- DVD cover
- Genre: Period drama
- Based on: Coming Home by Rosamunde Pilcher
- Written by: John Goldsmith
- Directed by: Giles Foster
- Starring: Emily Mortimer Peter O'Toole Joanna Lumley
- Theme music composer: Carl Davis
- Country of origin: United Kingdom
- Original language: English
- No. of episodes: 2

Production
- Producer: Rikolt von Gagern
- Editor: Colin Green
- Running time: 202 minutes
- Production companies: Portman Entertainment LWT

Original release
- Network: ITV
- Release: 12 April – 13 April 1998

Related
- Nancherrow;

= Coming Home (TV serial) =

1998 British TV series

Coming Home is a 1998 British serial directed by Giles Foster. The teleplay by John Goldsmith is based on the 1995 novel of the same name by Rosamunde Pilcher. Produced by Portman Entertainment for LWT, it was broadcast in two parts by ITV from 12 to 13 April 1998.

== Plot ==
When her parents and younger sister Jess move to colonial Singapore, Judith Dunbar is enrolled in St. Ursula's, an English boarding school, where she makes friends with classmate Loveday Carey-Lewis. Loveday invites her to visit Nancherrow, Loveday's parents' magnificent Cornwall estate. Soon, she is spending more time at Nancherrow than with her legal guardian, Aunt Louise. When Aunt Louise is killed in an automobile accident, Judith inherits her considerable estate, meaning she can live as an independent woman for the rest of her life. She moves into Nancherrow permanently.

Judith is in love with Loveday's older brother Edward. Believing he loves her too, she has sex with him. When he makes it clear he has no interest in marriage, she packs her bag and leaves Nancherrow. A year later, World War II is in progress and Judith is a WREN. She meets Edward again and he proposes marriage but before she gives him an answer, Edward's plane is shot down. Blinded, he commits suicide rather than be a burden to others. When Loveday's fiancé Gus goes missing in action she believes he is dead, and marries her farmer friend, Walter.

On leave in London, Judith meets Jeremy Wells, a doctor who was a frequent visitor to Nancherrow. They make love that night, but Jeremy is posted overseas and they do not see each other for some time. He writes her a letter, declaring his love for her and asking if she will marry him after the war. When she does not reply, he assumes her answer is no—but in fact, the letter never arrived, having been lost in battle.

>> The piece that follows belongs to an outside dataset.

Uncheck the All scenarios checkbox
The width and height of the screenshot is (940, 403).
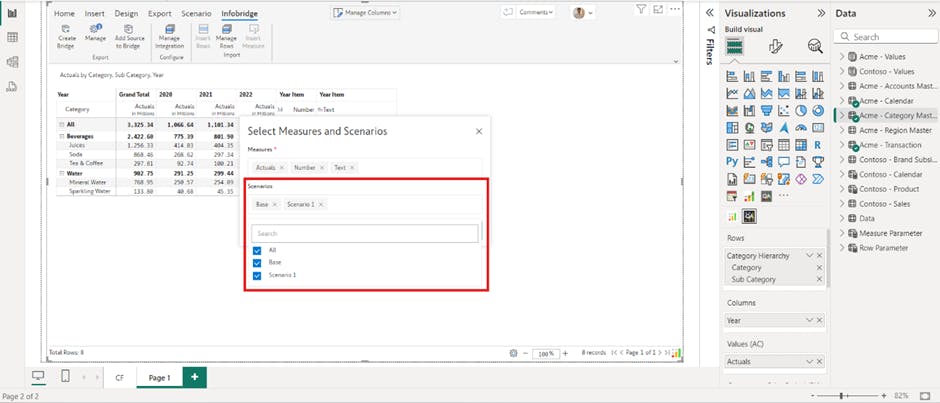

As the war ends, Judith anxiously seeks news of her family, who were caught in the Fall of Singapore. She learns that her father died in Changi in 1942, and that her sister has been found in Australia. When Judith collects Jess from the authorities, she is mute. Seeking help for Jess, Judith meets Jeremy, who is working in his father's general practice. He advises patience. Soon after, Judith has a breakthrough and Jess is able to tell her that their mother drowned when their ship was torpedoed. Jeremy comes to check on Jess and in conversation with Judith, discovers that she never received the letter. He declares his love and she accepts him joyously.

== Cast ==
- Keira Knightley (Part 1) / Emily Mortimer (Part 2) as Judith Dunbar
- Peter O'Toole as Colonel Edgar Carey-Lewis
- Joanna Lumley as Diana Carey-Lewis
- Poppy Gaye as Young Loveday (Part 1) / Katie Ryder Richardson as Loveday Carey-Lewis (Part 2)
- Penelope Keith as Aunt Louise
- David McCallum as Billy Fawcett
- Paul Bettany as Edward Carey-Lewis
- George Asprey as Dr. Jeremy Wells
- Heikko Deutschmann as Gus
- Patrick Ryecart as Tommy Mortimer
- Susan Hampshire as Miss Catto
- Brooke Kinsella as Jess

== Production ==
The serial was shot at numerous locations in Cornwall, including Godrevy, Lamorna, Lelant, Marazion, Penzance, Porthgwarra, Prideaux Place, and St Michael's Mount, as well as Wrotham Park in Hertfordshire.

== Home media ==
Acorn Media UK released the serial in fullscreen format on DVD on 28 March 2000. It includes excerpts from a documentary about Rosamunde Pilcher.